Une préparation qui concerne aussi la société
La dimension civile de la préparation à la guerre ne se limite pas à la mobilisation des soldats. Le gouvernement a publié en novembre 2025 un guide intitulé « Tous responsables », destiné à aider les ménages à faire face à des crises majeures. Le texte recommande à chaque foyer de préparer un kit d’urgence capable de garantir 72 heures d’autonomie. Ce kit doit contenir, entre autres, une trousse de premiers secours, des outils de base, de la nourriture non périssable, des vêtements chauds, une lampe de poche, un chargeur de téléphone, une paire de lunettes de secours, de l’argent liquide, des photocopies de documents essentiels et des doubles de clés. Une quantité de six litres d’eau potable par personne est recommandée, ainsi que des jeux pour occuper le temps. Le guide rappelle qu’il faut placer ce sac dans un endroit accessible, vérifier régulièrement les dates de péremption et réapprovisionner les batteries et les denrées. Il encourage également les citoyens à se former aux premiers secours et à constituer des réseaux de solidarité.

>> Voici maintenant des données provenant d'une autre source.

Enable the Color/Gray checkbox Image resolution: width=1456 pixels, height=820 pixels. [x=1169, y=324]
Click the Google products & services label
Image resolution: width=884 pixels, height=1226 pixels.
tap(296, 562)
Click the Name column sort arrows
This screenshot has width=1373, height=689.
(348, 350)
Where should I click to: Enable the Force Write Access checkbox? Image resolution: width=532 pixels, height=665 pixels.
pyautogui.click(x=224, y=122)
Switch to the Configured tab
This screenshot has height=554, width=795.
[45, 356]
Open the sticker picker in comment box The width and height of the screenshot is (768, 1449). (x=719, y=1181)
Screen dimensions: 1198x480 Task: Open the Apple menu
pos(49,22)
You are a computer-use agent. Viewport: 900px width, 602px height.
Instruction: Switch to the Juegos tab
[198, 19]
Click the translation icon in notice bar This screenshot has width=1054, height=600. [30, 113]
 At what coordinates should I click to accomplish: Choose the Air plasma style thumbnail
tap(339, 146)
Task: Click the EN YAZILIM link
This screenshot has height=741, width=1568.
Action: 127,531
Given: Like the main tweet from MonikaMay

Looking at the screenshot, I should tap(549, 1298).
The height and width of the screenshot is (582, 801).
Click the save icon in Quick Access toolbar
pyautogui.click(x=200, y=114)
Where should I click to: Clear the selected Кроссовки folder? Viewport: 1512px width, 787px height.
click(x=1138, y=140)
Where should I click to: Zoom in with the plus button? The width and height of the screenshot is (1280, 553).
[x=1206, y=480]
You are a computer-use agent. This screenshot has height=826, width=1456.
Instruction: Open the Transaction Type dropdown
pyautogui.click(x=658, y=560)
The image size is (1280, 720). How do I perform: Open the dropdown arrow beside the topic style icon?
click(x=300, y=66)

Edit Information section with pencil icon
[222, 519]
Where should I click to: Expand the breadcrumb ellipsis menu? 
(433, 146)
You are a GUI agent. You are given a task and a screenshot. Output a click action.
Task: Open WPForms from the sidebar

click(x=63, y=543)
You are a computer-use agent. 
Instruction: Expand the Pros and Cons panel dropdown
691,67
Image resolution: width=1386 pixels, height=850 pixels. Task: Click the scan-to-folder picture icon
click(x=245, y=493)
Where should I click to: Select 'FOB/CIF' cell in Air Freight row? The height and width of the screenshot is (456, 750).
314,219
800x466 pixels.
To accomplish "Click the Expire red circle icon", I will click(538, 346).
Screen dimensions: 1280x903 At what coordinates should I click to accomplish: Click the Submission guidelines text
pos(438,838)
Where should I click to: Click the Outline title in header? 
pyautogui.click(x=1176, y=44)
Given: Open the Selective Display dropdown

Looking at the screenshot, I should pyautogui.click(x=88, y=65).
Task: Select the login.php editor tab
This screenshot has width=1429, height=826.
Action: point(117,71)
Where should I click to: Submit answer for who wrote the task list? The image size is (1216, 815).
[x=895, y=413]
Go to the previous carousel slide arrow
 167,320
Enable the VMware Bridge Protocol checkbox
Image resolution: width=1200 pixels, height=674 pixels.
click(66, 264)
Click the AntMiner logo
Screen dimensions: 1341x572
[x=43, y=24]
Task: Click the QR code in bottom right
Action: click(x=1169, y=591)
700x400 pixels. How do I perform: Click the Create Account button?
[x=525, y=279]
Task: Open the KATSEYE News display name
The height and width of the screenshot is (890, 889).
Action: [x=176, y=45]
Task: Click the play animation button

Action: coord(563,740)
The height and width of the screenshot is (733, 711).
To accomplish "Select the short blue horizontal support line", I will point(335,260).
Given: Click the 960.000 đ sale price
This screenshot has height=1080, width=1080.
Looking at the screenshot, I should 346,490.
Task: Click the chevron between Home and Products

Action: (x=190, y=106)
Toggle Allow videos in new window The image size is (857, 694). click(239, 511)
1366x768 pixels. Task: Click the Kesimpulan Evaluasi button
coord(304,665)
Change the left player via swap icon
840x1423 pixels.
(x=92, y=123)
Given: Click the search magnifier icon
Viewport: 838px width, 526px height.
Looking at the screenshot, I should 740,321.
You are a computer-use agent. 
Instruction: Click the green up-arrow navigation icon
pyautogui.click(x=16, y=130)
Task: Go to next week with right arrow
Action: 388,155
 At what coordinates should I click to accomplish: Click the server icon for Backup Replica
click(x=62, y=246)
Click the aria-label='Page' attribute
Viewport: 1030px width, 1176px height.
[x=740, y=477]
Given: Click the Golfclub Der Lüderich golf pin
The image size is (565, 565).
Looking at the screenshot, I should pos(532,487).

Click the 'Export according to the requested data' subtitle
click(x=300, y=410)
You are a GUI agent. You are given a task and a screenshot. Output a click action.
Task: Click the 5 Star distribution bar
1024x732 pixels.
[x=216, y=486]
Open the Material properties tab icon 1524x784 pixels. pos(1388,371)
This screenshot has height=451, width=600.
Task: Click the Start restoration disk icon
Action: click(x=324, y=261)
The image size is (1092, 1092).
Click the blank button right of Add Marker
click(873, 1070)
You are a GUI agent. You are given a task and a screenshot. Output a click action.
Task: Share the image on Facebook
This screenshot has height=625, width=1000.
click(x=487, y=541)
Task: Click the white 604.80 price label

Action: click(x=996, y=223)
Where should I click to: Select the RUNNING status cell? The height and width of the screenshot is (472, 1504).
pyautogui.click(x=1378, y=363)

Cette approche vise à renforcer la résilience de la société face à toute forme de crise — guerre, catastrophe naturelle, pandémie ou cyberattaque. Elle s’accompagne d’une incitation à s’engager comme réserviste, pompier volontaire ou bénévole de sécurité civile. L’idée est que la défense de la nation ne repose plus uniquement sur l’armée de métier, mais qu’elle devienne l’affaire de tous.

Entre dissuasion et psychose : un équilibre délicat
La question de savoir si la France doit se préparer à la guerre ne peut être réduite à un simple oui ou non. D’un côté, l’analyse stratégique pointe une montée des menaces et une incertitude géopolitique qui contraignent les autorités à anticiper le pire. Le réarmement européen, le renforcement des budgets et la mobilisation des réserves témoignent d’une prise de conscience du risque de conflit. De l’autre, certains craignent que la multiplication des annonces alarmistes n’alimente la psychose et ne détourne l’attention des efforts diplomatiques. La controverse autour des propos du général Mandon révèle cette tension : préparer les esprits sans provoquer la panique, réarmer sans basculer dans la militarisation outrancière.

Au‑delà des polémiques, la préparation à une éventuelle guerre passe par un ensemble de mesures : moderniser l’armée, investir dans la défense, renforcer les alliances, mais aussi mobiliser la société civile, développer les réserves et préserver la cohésion nationale. La France, comme ses voisins européens, se trouve confrontée à un défi : assurer sa sécurité tout en préservant ses valeurs démocratiques. Le débat actuel a le mérite d’exposer ces enjeux et de rappeler que la paix se défend aussi par la vigilance et l’anticipation.